> [Task details] Return the lines of the records that begin with the line containing "Viewport: 549px width, 309px" and run through the end of the records, reproducing them without any change.

Word and element pointing records:

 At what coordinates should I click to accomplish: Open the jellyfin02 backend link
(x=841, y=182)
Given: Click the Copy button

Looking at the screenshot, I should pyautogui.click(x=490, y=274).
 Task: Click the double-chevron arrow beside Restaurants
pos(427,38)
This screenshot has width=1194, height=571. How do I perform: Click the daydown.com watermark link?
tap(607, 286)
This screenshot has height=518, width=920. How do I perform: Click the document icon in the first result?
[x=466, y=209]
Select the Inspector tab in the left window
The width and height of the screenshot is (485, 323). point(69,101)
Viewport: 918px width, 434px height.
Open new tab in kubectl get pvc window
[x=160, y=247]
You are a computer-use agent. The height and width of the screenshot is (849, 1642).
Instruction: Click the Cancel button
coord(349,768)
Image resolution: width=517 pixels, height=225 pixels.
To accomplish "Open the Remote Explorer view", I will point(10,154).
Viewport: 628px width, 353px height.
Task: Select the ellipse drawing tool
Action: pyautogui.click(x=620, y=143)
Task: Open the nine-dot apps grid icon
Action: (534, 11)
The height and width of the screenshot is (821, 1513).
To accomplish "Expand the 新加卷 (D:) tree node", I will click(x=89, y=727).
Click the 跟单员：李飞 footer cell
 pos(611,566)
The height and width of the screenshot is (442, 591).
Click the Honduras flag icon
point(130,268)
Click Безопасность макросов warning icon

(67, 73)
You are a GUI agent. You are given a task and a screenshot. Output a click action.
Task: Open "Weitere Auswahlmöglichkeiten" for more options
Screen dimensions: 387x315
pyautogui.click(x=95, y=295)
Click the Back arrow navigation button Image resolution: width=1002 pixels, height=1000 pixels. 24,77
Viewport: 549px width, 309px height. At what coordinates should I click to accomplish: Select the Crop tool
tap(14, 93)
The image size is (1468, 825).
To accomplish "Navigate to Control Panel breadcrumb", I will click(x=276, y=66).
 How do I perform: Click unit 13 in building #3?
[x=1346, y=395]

> [Answer for this exercise]
Viewport: 549px width, 309px height. At what coordinates should I click to accomplish: Select the Crop tool
tap(14, 93)
The image size is (1468, 825).
To accomplish "Navigate to Control Panel breadcrumb", I will click(x=276, y=66).
 How do I perform: Click unit 13 in building #3?
[x=1346, y=395]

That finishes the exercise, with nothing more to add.